Wrestling with angels is impressive, but so is standing firm (and
remaining morally pure) while doing business with crooks!
Besides all of his other characteristics of greatness, then, Ya’akov
embodies the model trustworthiness and diligence that an employee is
supposed to have. He is meant to represent the loftiness of Jewish
"business ethics," a standard of conduct far higher than the norm in our
commercial (and corporate) culture. Our Sages tell us that our "yes" is
supposed to be "yes," and our "no" is supposed to be "no." The Jewish
person who conducts his or her business affairs with scrupulous honesty
and integrity, upholding the letter and spirit of the Torah, is—according
to Maimonidies—referred to in the Scriptural text (Isaiah 49, 3), ‘And He
said to me, you are My servant, Israel, in whom I glory."
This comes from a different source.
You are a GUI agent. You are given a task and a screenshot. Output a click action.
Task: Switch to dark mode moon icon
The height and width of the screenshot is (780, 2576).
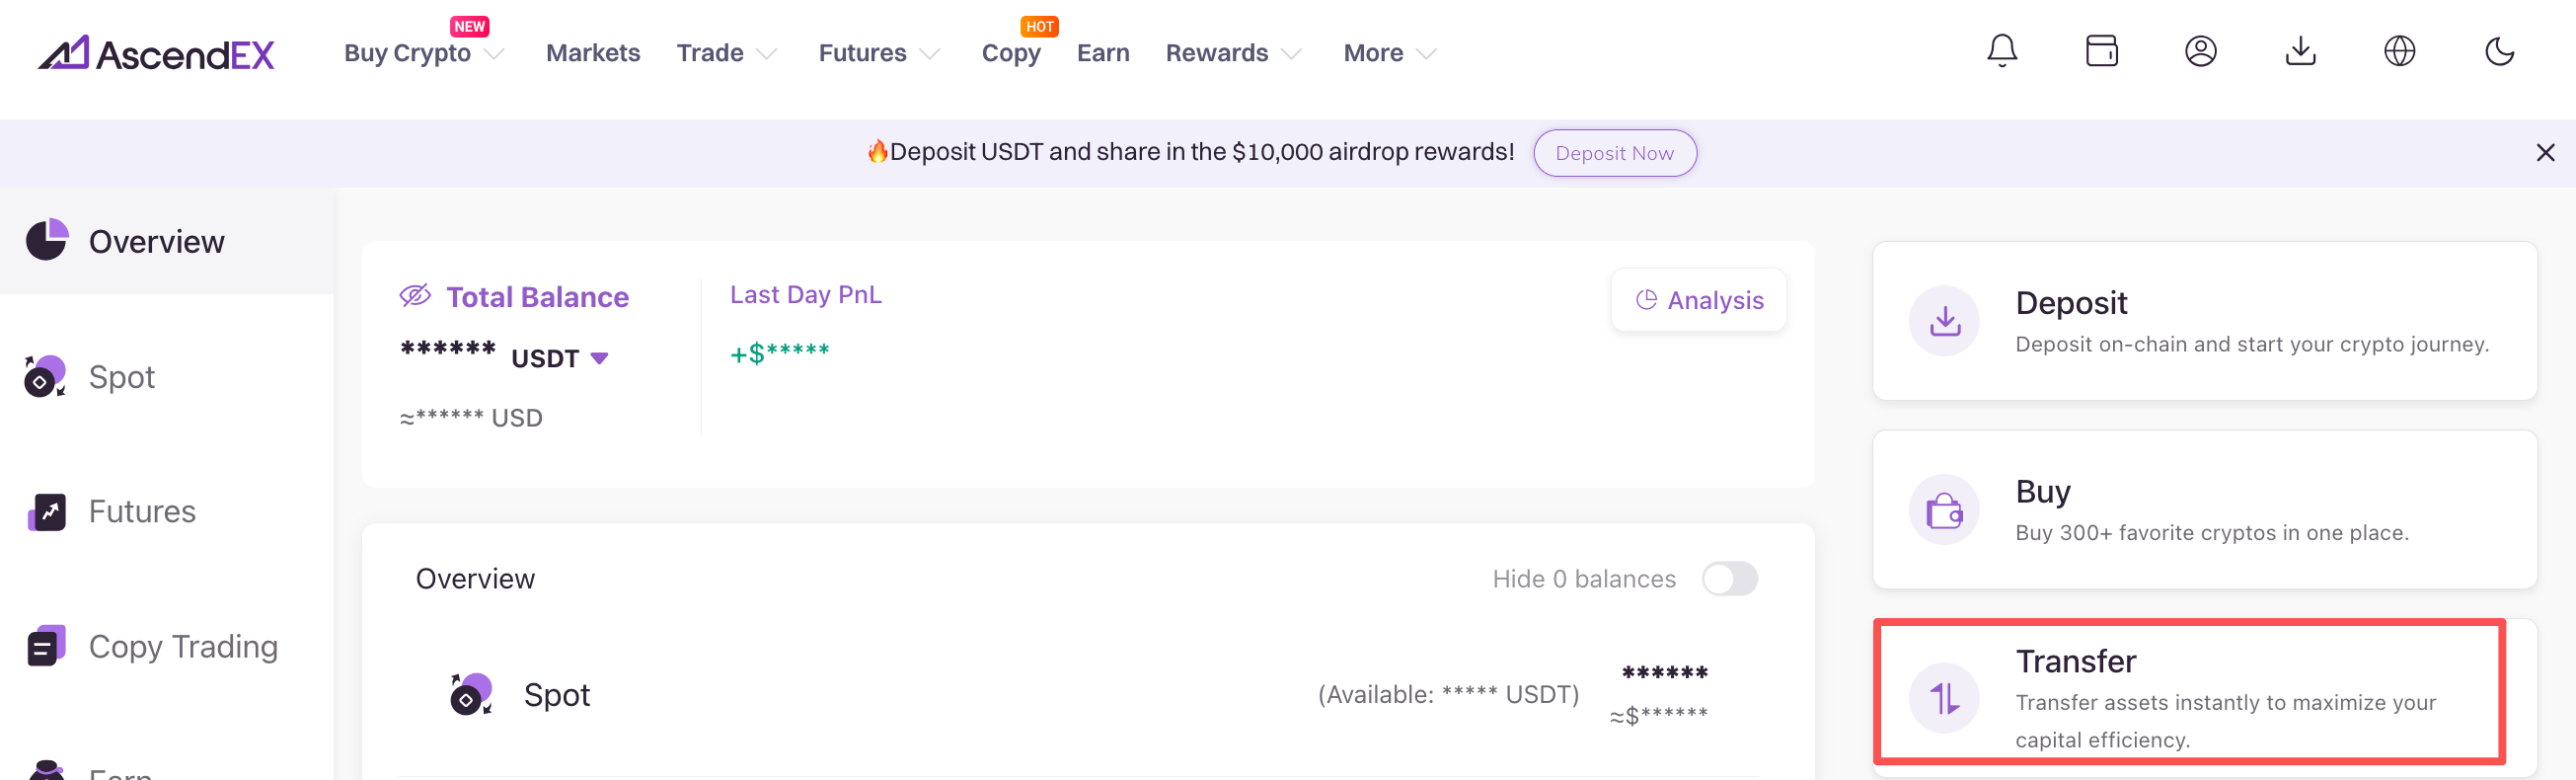(2499, 51)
G-d glories in the integrity exemplified by Ya’akov in his dealings with
Esav…and in our own conscientious discharge of our obligations as employee
(or employer). Sanctity in business, and the marketplace, is as much a
part of our mission of being a "holy people" as is scrupulousness in
kashrus and observance of the Sabbath.
It is not easy to remain a person of integrity when others around us are
not so scrupulous. But then again, our own obligation to be righteous (and
to remain loyal to the Torah’s commandments) is never predicated on the
behavior of others. We have to do what is right regardless of what others
do. In fact, there is greater spiritual reward, and growth of character,
precisely in keeping the Torah when it is most difficult! (And we see from
the example of Ya’akov that being righteous does not, in any way, preclude
material success—which, we are taught, is ultimately in the hand of Hashem
To become people of loyalty and faithfulness, like Ya’akov, firm in our
commitment to the Torah’s laws and its high ethical standards: that is the
real heroism that Hashem expects of us. May we have the strength (day in,
and day out) to rise to that challenge. GOOD SHABBOS.